• Problem requirements: Your answer must be the lines from the one holding "You are a computer-use agent." through the final line of the entries below, copied exactly, with no pictures.

• Data records:
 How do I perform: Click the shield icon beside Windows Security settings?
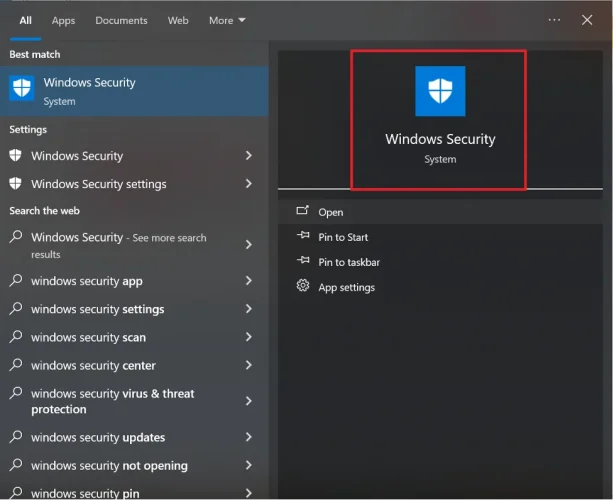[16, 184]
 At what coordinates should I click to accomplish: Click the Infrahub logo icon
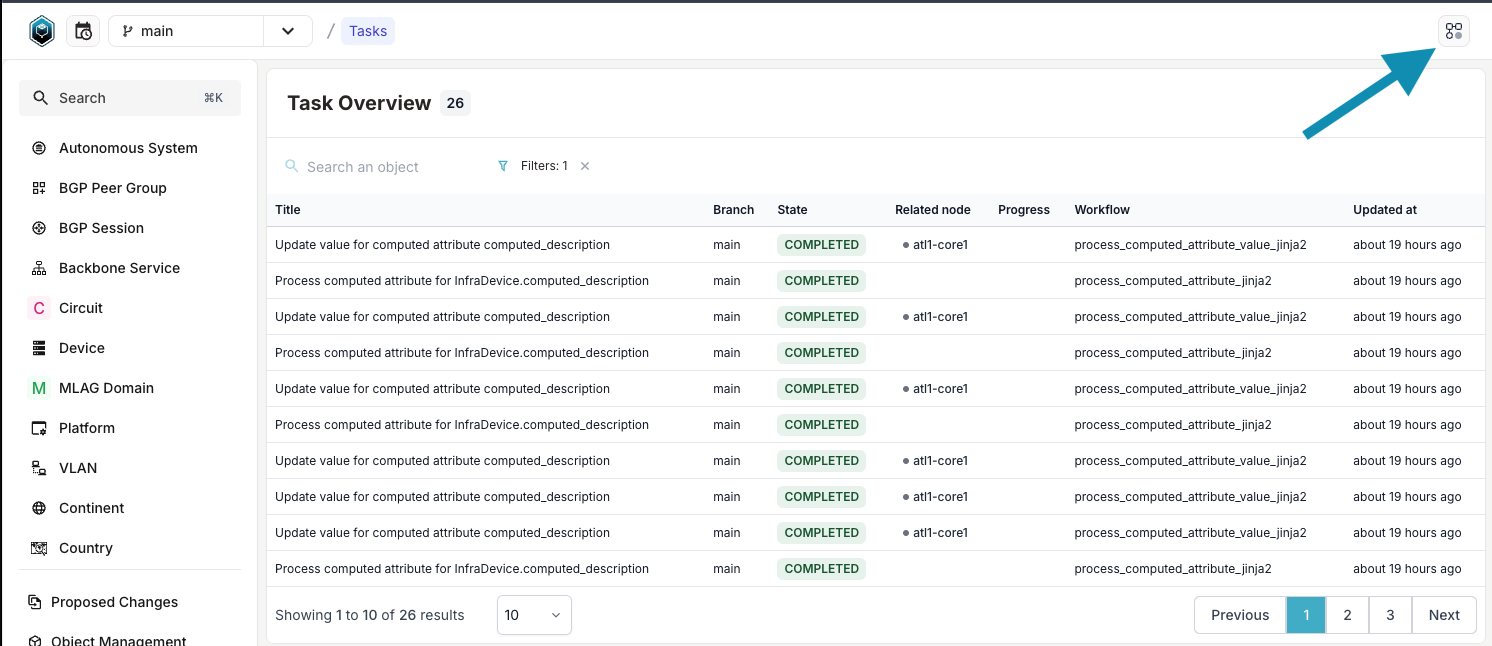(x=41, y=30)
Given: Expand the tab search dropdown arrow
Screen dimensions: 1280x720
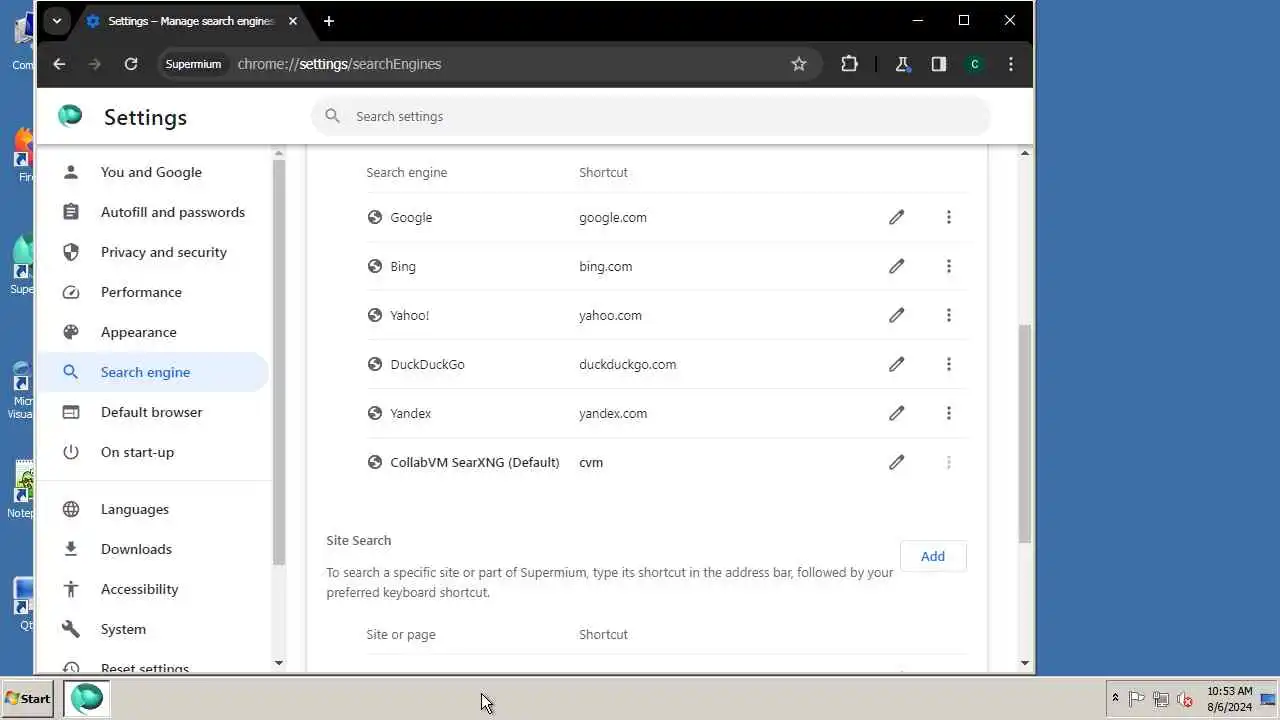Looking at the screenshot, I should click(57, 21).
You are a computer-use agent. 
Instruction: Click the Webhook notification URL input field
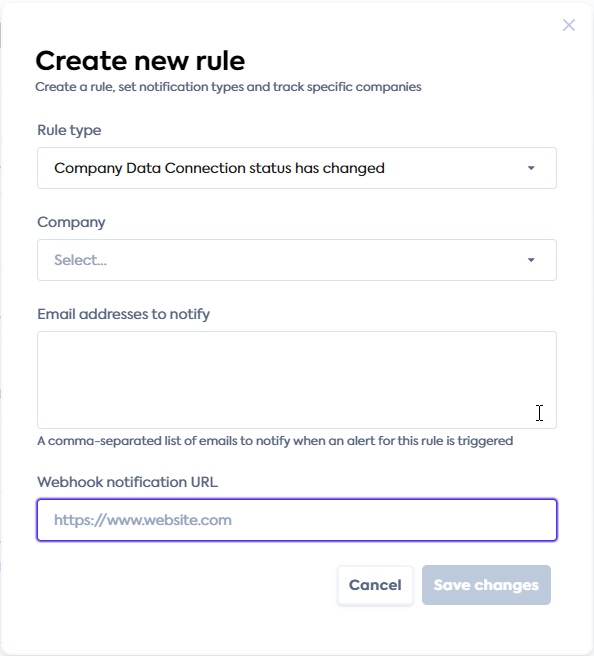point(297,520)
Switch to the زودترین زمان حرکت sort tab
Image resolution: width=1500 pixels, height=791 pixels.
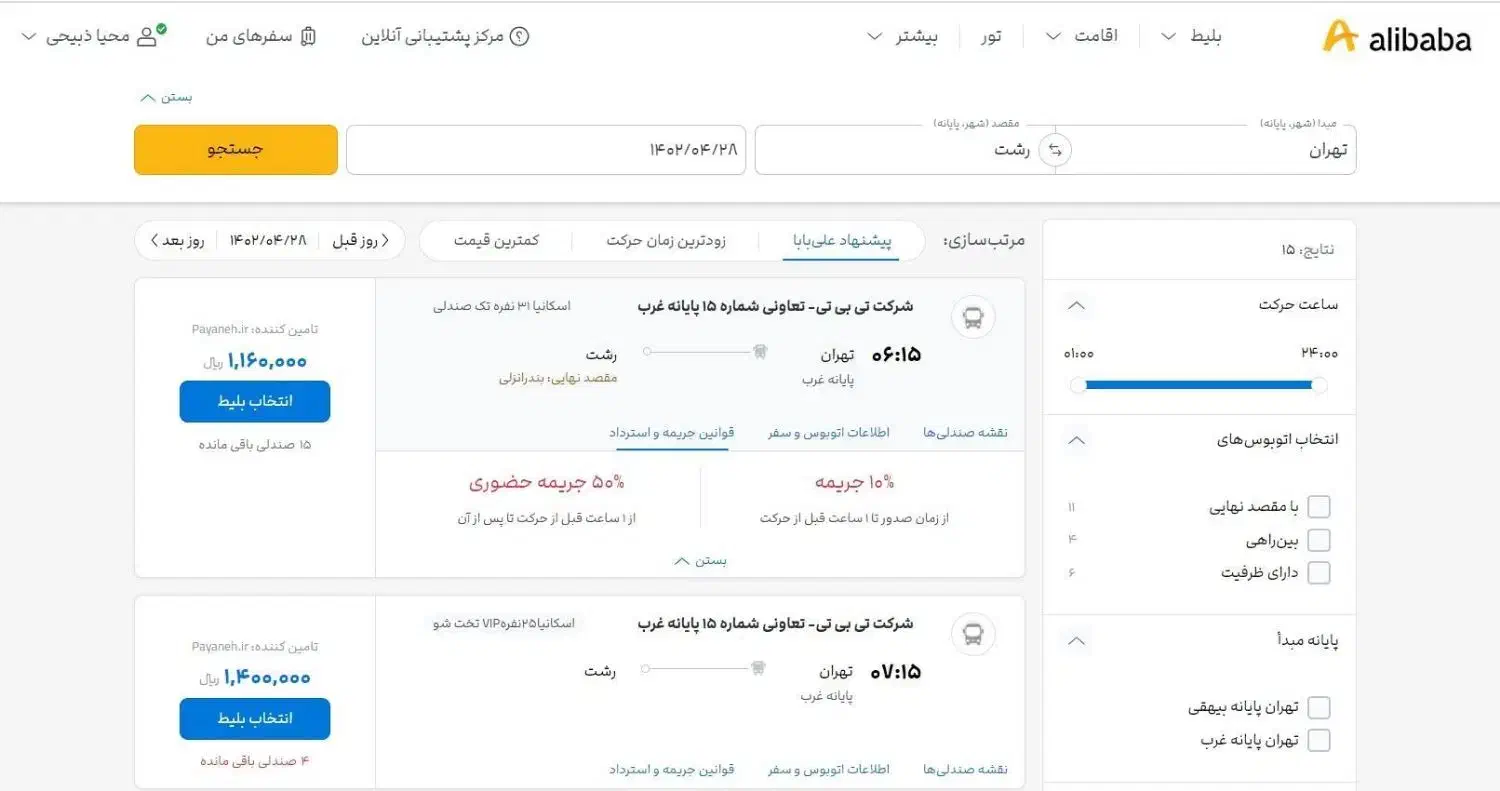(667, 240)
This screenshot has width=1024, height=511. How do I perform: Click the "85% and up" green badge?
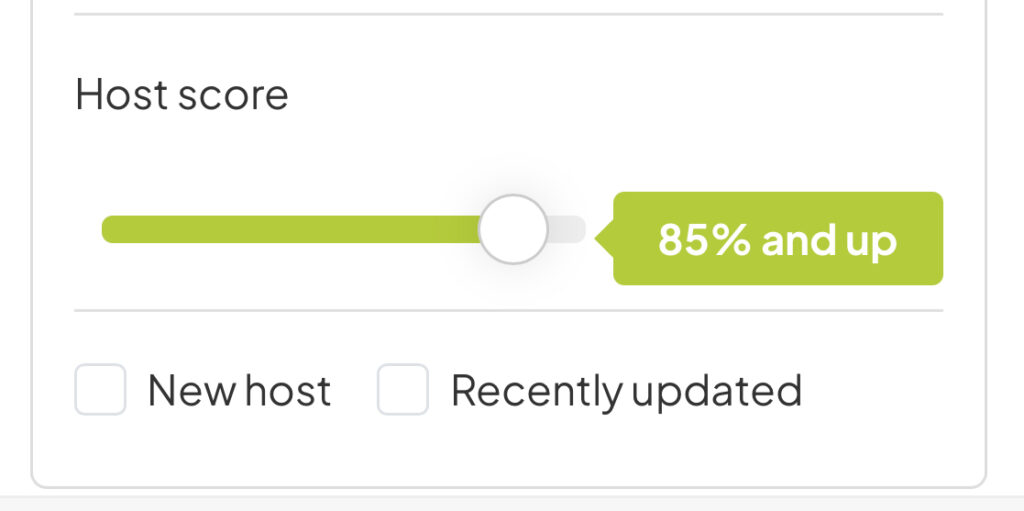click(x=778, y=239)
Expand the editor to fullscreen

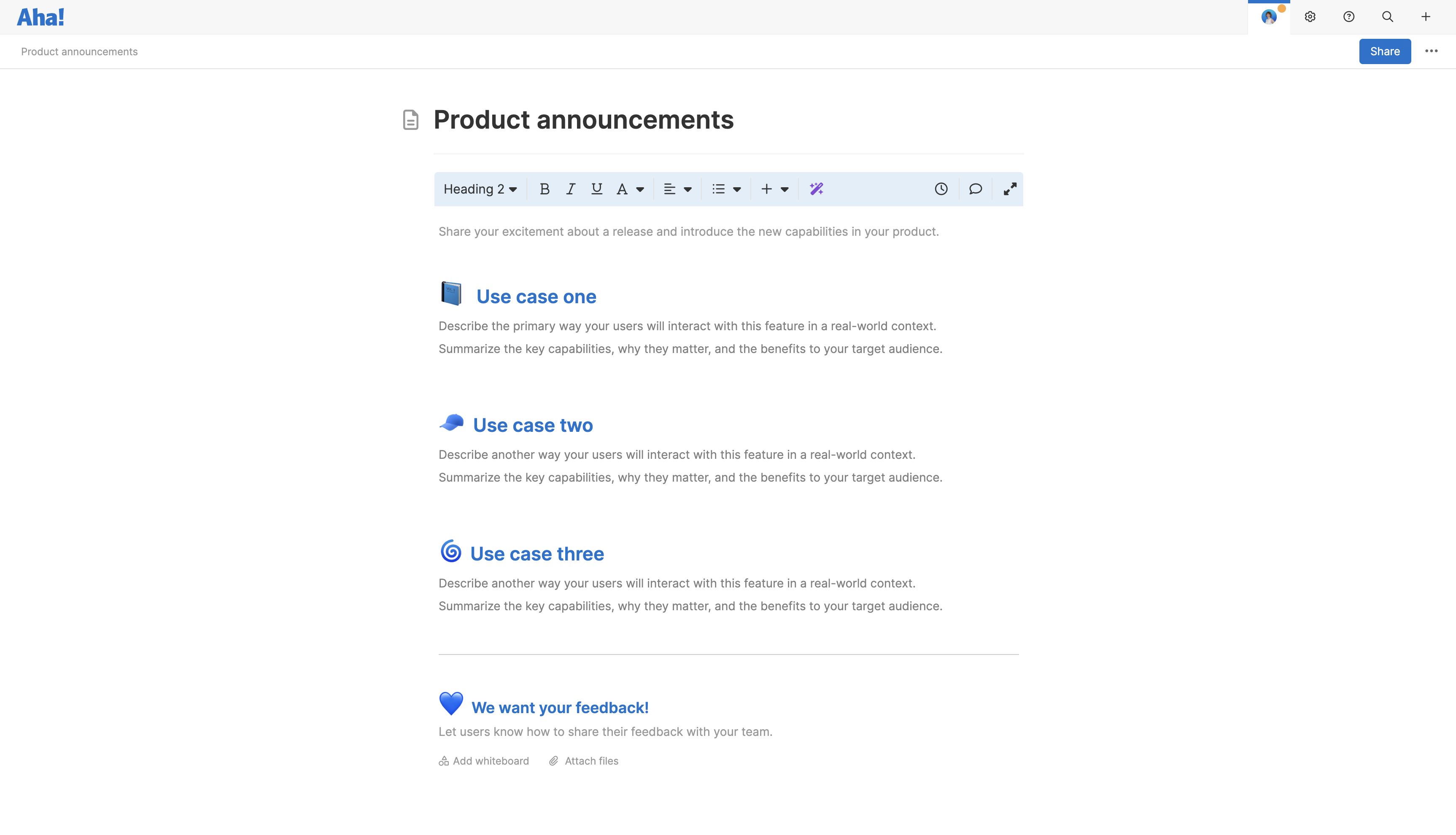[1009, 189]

• Your response:
You are a computer-use agent. 
Instruction: Click the Webhook notification URL input field
point(297,520)
Switch to the زودترین زمان حرکت sort tab
Image resolution: width=1500 pixels, height=791 pixels.
(667, 240)
This screenshot has width=1024, height=511. How do I perform: Click the "85% and up" green badge?
click(x=778, y=239)
Expand the editor to fullscreen

[1009, 189]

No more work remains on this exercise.